Reisz was born in Ostrava, Czechoslovakia of Jewish extraction.[2] His father was a lawyer. He was a refugee, one of the 669 rescued by Sir Nicholas Winton.[3][4]

He came to England in 1938, speaking almost no English, but eradicated his foreign accent as quickly as possible.[5] After attending Leighton Park School, he joined the Royal Air Force toward the end of the war; his parents died at Auschwitz.[6][7] Following his war service, he read Natural Sciences at Emmanuel College, Cambridge, and began to write for film journals, including Sight and Sound. He co-founded Sequence with Lindsay Anderson and Gavin Lambert in 1947.

Career[edit]

Free Cinema[edit]

Reisz was a founder member of the Free Cinema documentary film movement. His standard textbook The Technique of Film Editing was first published in 1953.

His first short film Momma Don't Allow (1955), co-written and co-directed with Tony Richardson, was included in the first Free Cinema program shown at the National Film Theatre in February 1956.[8]

He produced Every Day Except Christmas (1957) directed by Lindsay Anderson and Band Wagon (1958).

Reisz and Anderson produced and directed March to Aldermaston (1959), then Reisz alone directed We Are the Lambeth Boys (1959), a naturalistic depiction of the members of a South London boys' club, unusual in showing the leisure life of working-class teenagers as it was, with skiffle music and cigarettes, cricket, drawing and discussion groups.[9] The film represented Britain at the Venice Film Festival. (The BBC made two follow-up films about the same people and youth club, broadcast in 1985.) He produced I Want to Go to School (1959) directed by John Krish.

------------------------------------------------

> **Task directions**
Could you reproduce the passage on Reisz's early life and Free Cinema work in full, word for word? None of the material is needed.

> **Recorded information**
------------------------------------------------

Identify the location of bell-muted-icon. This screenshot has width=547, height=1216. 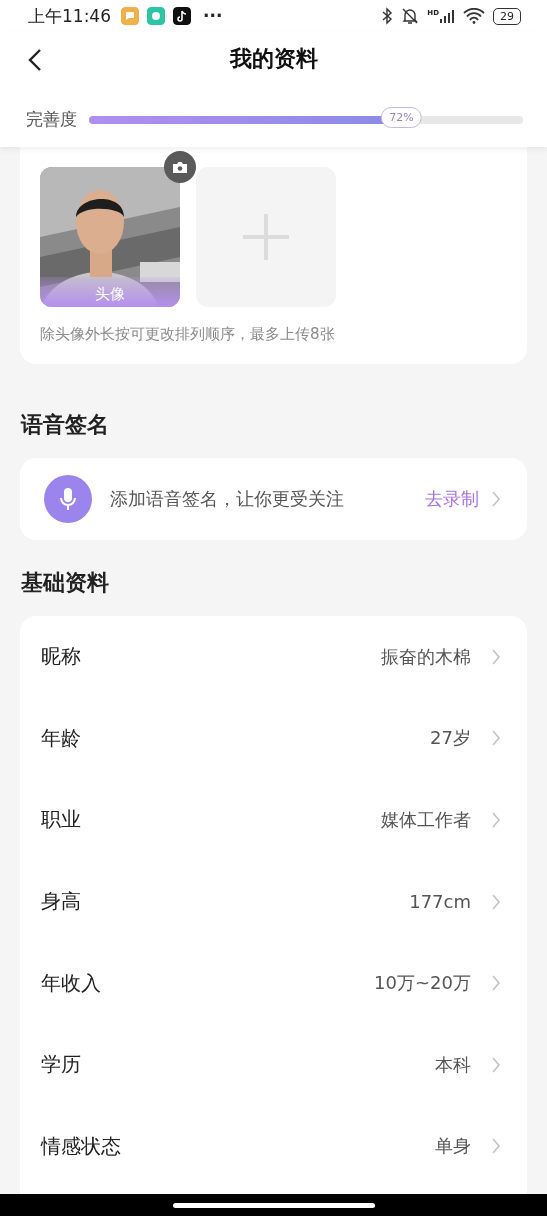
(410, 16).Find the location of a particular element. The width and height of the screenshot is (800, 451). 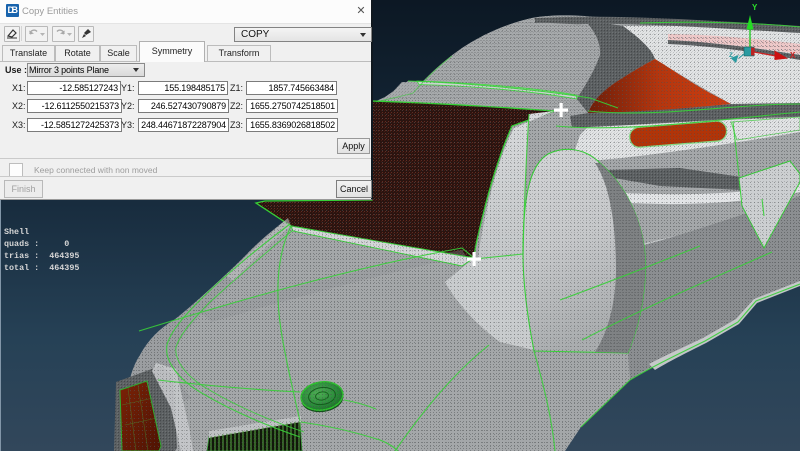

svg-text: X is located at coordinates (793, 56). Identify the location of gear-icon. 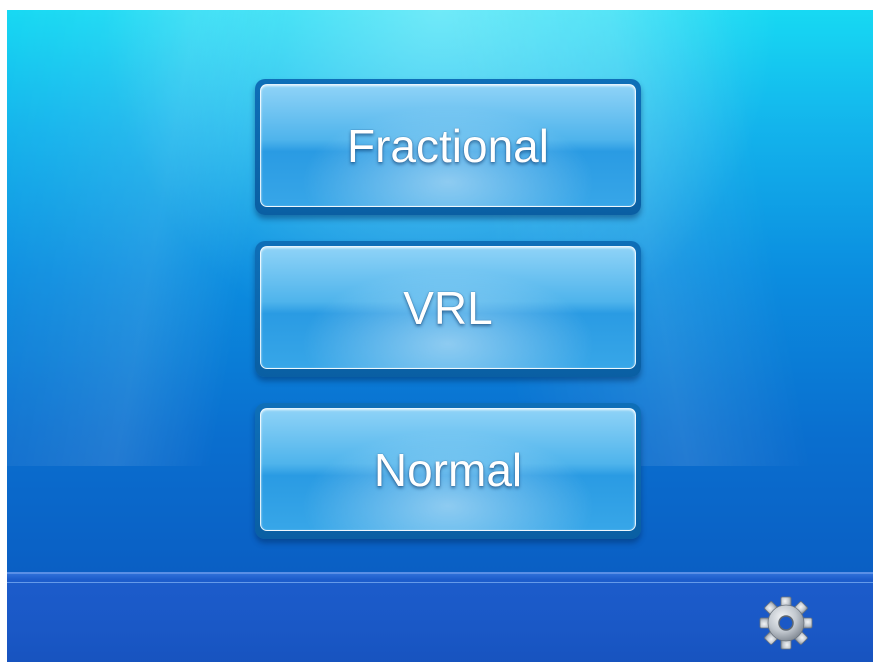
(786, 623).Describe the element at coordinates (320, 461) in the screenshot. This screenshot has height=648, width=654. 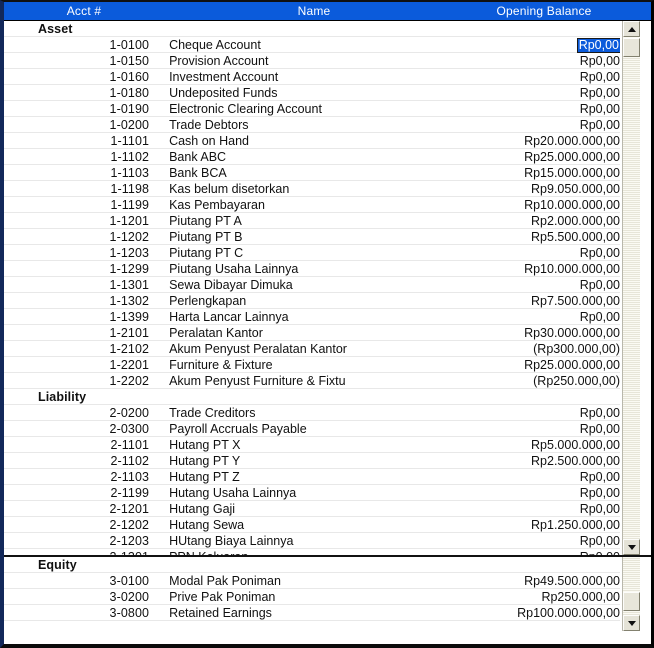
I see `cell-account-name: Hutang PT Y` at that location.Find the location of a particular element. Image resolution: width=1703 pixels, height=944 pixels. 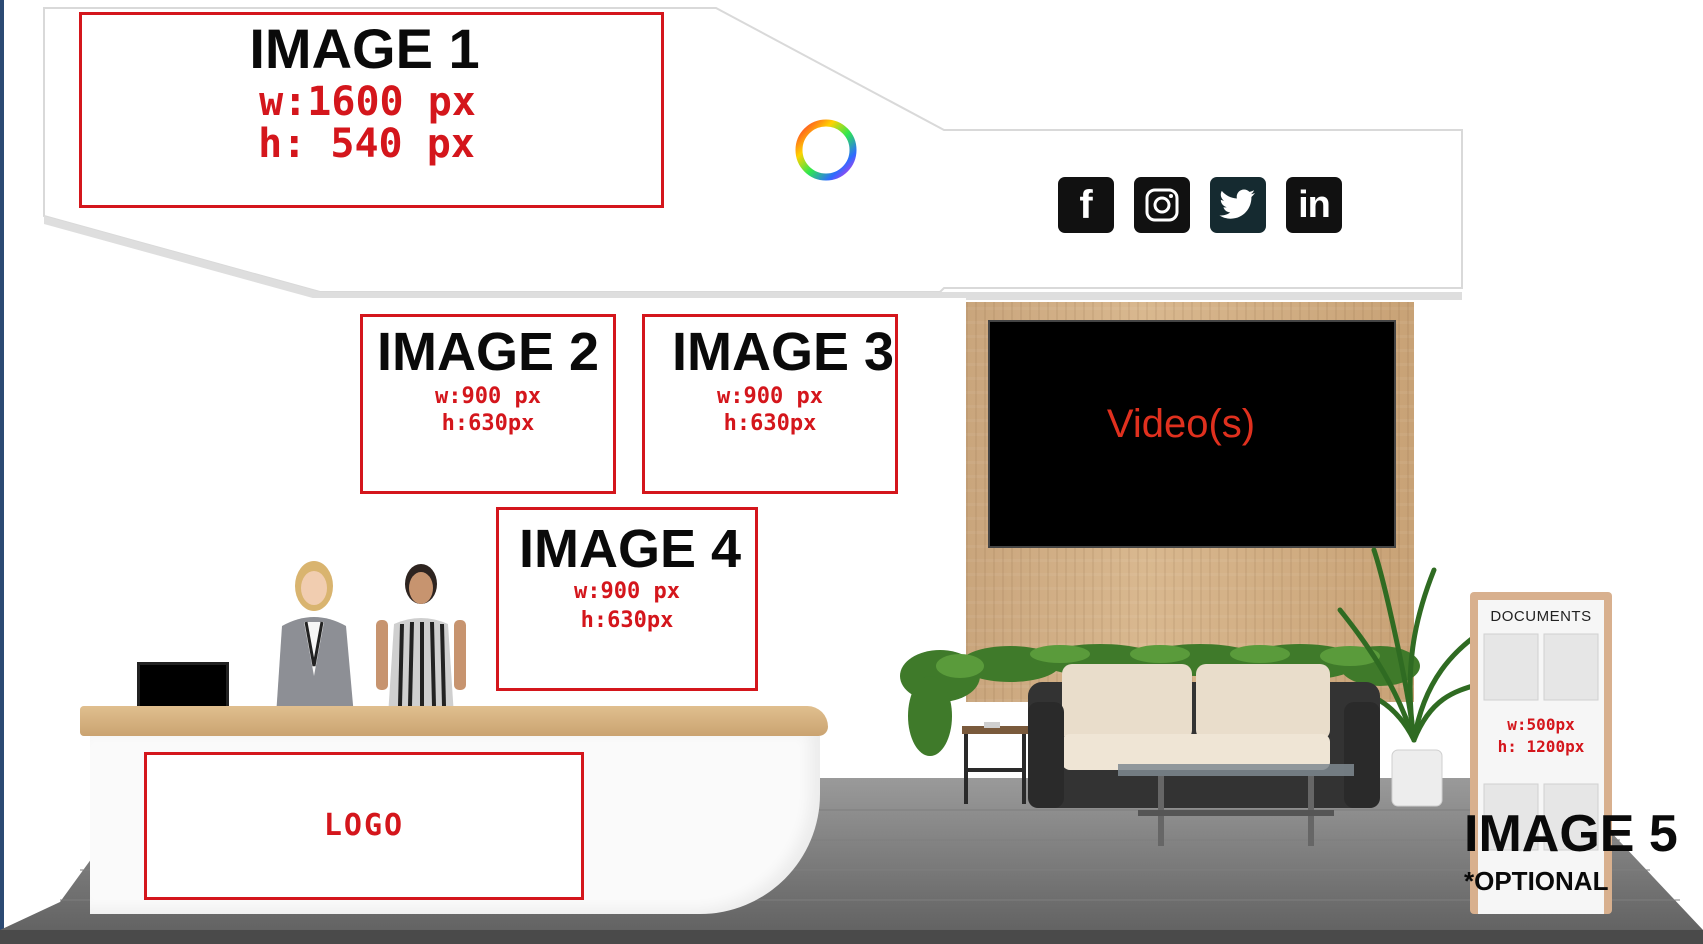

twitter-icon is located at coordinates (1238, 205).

------------------------------------------------

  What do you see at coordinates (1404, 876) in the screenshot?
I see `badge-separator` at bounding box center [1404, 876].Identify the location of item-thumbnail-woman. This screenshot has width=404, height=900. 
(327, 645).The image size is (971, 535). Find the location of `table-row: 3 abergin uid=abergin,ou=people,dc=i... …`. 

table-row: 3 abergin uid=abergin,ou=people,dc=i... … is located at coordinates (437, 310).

------------------------------------------------

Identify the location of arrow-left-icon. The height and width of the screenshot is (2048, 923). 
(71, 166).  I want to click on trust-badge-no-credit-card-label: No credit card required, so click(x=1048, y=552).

------------------------------------------------

> **Answer space**
Reisz was born in Ostrava, Czechoslovakia of Jewish extraction.[2] His father was a lawyer. He was a refugee, one of the 669 rescued by Sir Nicholas Winton.[3][4]

He came to England in 1938, speaking almost no English, but eradicated his foreign accent as quickly as possible.[5] After attending Leighton Park School, he joined the Royal Air Force toward the end of the war; his parents died at Auschwitz.[6][7] Following his war service, he read Natural Sciences at Emmanuel College, Cambridge, and began to write for film journals, including Sight and Sound. He co-founded Sequence with Lindsay Anderson and Gavin Lambert in 1947.

Career[edit]

Free Cinema[edit]

Reisz was a founder member of the Free Cinema documentary film movement. His standard textbook The Technique of Film Editing was first published in 1953.

His first short film Momma Don't Allow (1955), co-written and co-directed with Tony Richardson, was included in the first Free Cinema program shown at the National Film Theatre in February 1956.[8]

He produced Every Day Except Christmas (1957) directed by Lindsay Anderson and Band Wagon (1958).

Reisz and Anderson produced and directed March to Aldermaston (1959), then Reisz alone directed We Are the Lambeth Boys (1959), a naturalistic depiction of the members of a South London boys' club, unusual in showing the leisure life of working-class teenagers as it was, with skiffle music and cigarettes, cricket, drawing and discussion groups.[9] The film represented Britain at the Venice Film Festival. (The BBC made two follow-up films about the same people and youth club, broadcast in 1985.) He produced I Want to Go to School (1959) directed by John Krish.